La imagen que deben tener en mente es ésta: Shigeru Miyamoto, sonriente —bueno, tal vez eso no sea muy raro—, con un control de PS3 en las manos, jugando Journey en el E3 2011. Todavía no hay fecha anunciada, pero sin duda éste es uno de los títulos que más espero de lo que resta del año.

Frente a mí se extiende la vastedad de un desierto. El resplandor de la arena dibuja el trazo invisible del viento. Sobre de mí, el cielo. Mi rostro se hunde en la negrura de mi túnica. Ignoro mi propósito. Puedo distinguir un fulgor en el horizonte. El número de tramas que puede desarrollar una historia es limitado, el destino, tal vez el azar, ha elegido para mí la del viaje. Hay quienes viajaron a una montaña para destruir un anillo. Yo, en cambio, ignoro mi propósito, pero lo he aceptado como he aceptado el universo y sus leyes.

No camino, floto. Distingo una luz y unas azoradas ruinas. No puedo reconocer la extraña arquitectura, pero camino hacia unos retazos de tela.
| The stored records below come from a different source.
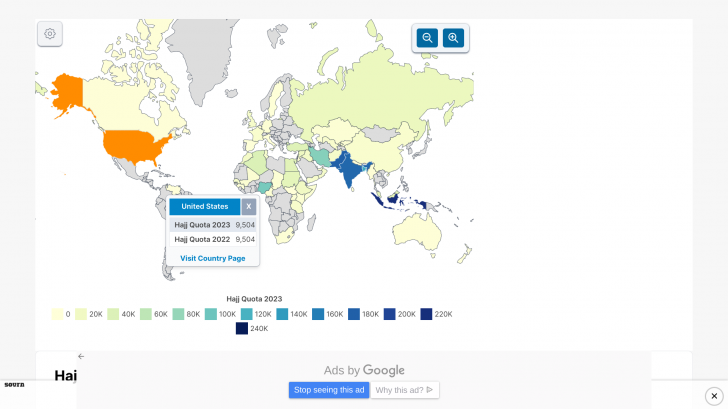This screenshot has height=409, width=728.
Task: Close the United States popup
Action: click(248, 207)
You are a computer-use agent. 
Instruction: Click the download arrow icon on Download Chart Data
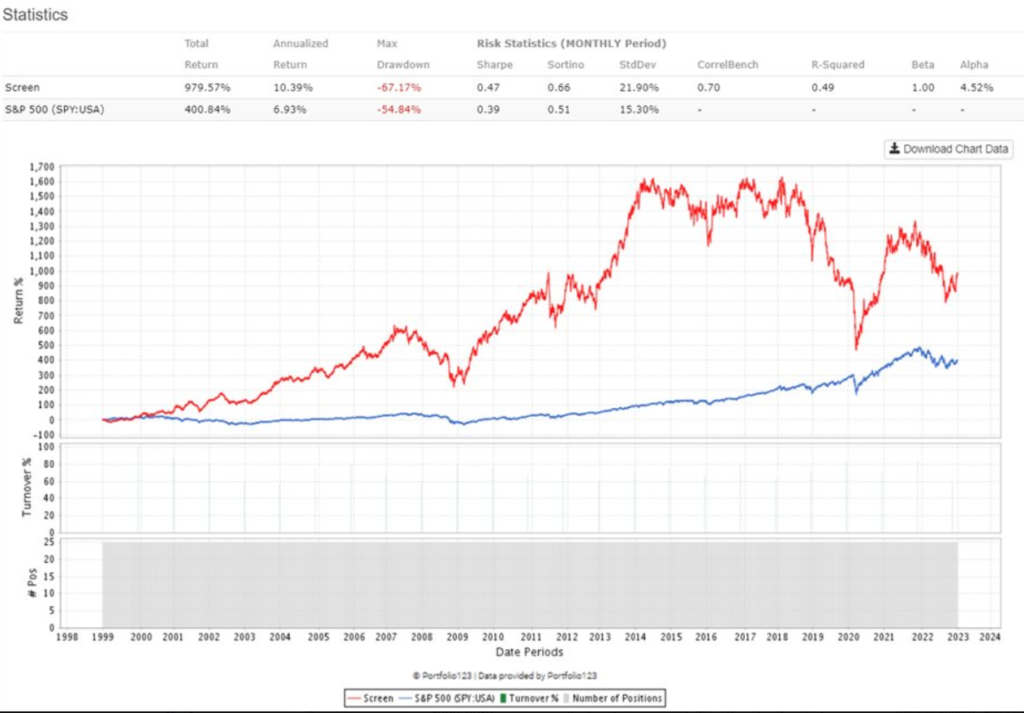pyautogui.click(x=894, y=148)
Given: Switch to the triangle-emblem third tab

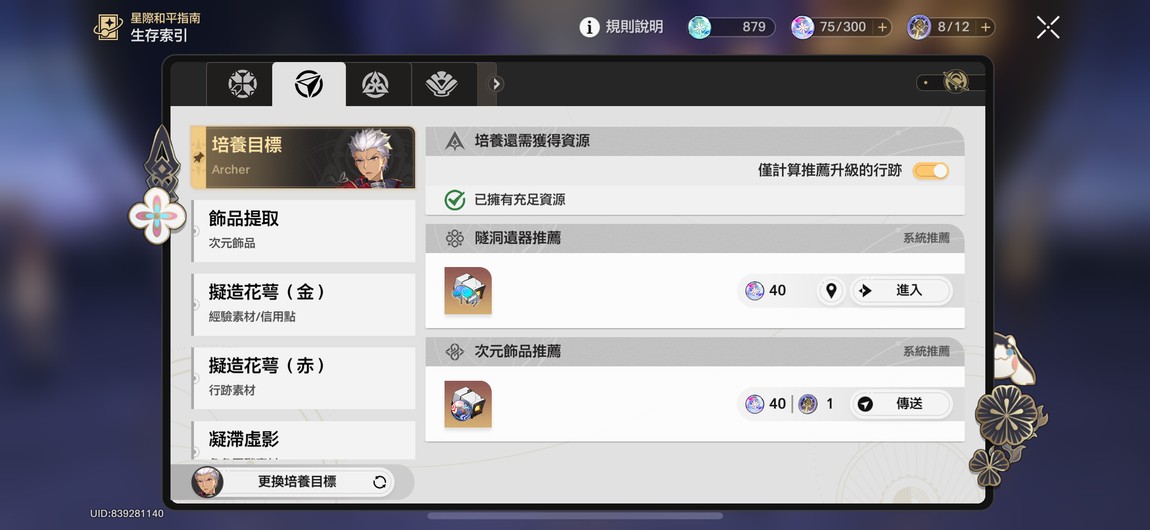Looking at the screenshot, I should tap(375, 84).
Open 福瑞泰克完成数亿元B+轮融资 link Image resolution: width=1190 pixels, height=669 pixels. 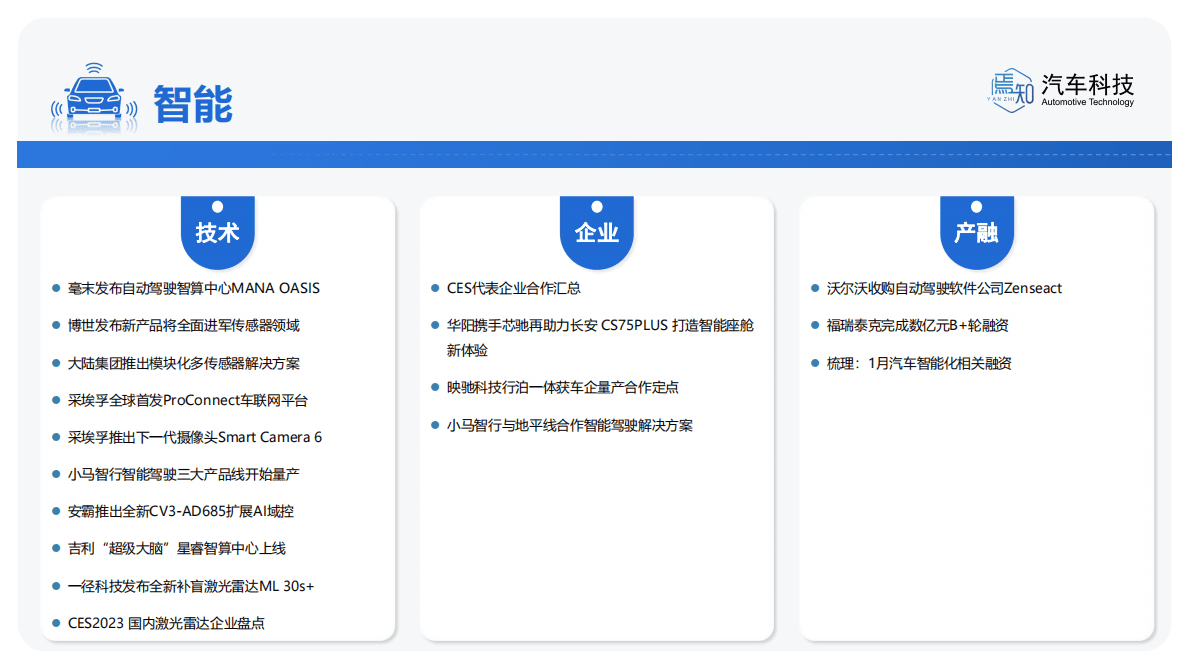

Algo ocurre: puedo volar y planear por un breve momento y mi bufanda ha aumentado su extensión. No sé cómo de entre toda inmensidad del desierto ahora estoy aquí atrapado, pero para seguir avanzando debo salir de este hoyo. Sigo recolectando retazos hasta que encuentro veneros de luz que me impulsan a una altura aceptable. Consigo escalar un promontorio y alcanzar el umbral de una gran puerta. Hay tiras de tela gris que se agitan con el viento, al acercarme se llenan de color. ¿Qué antiguo mecanismo de supervivencia nos llenará de tranquilidad al completar un patrón que percibimos inconcluso? Lleno de color toda la tela faltante y se abre la puerta.

Tras recorrer el largo pasillo de nuevo tengo frente a mí un valle de arena incalculable. Esta vez adivino que debo conectar los tramos destruidos de un puente…

¿Qué es eso? Hay una túnica idéntica a la mía saltando en el viento. Sé que es alguien igual a mí. Corro para acercarme. Todavía no me ve. Me aproximo. Aunque ya me vio me ignora y sigue en su labor. No puedo decirle nada, no tengo garganta (el desierto sofoca las palabras). Sólo puedo saltar y hacer piruetas, pero todo eso es sólo un balbuceo. Me alejo. Él (o ella) me sigue. Somos dos perros vagabundos que se hacen compañía. Volamos y corremos. Lo pierdo de vista por un momento y desaparece entre las olas de arena ámbar. Al avanzar, mi túnica se llena con jeroglíficos extraños. Una figura blanca se aparece ante mí. Se abre una puerta más.

Dos siluetas corren a lo lejos. Varios papalotes vuelan cerca de ellos. De la arena surge uno que comienza a revolotear cerca de mí. Noto que, cuando estoy cerca de él, los jeroglíficos de mi túnica se iluminan y puedo saltar. Como en un sueño, mis saltos consecutivos me elevan cada vez más entre las dunas de arena. Es tan satisfactorio que me gustaría hacer esto para siempre. ¿La alegría del movimiento proviene de su privación? Hasta este punto, no podía saltar cada vez que yo quería; el papalote es una analogía de mi estado: capaz de volar, pero atado al mundo por un cordel invisible.

Un tramo final, una puerta y una pantalla negra. Como al despertar de un sueño, siento que me han arrebatado un tesoro.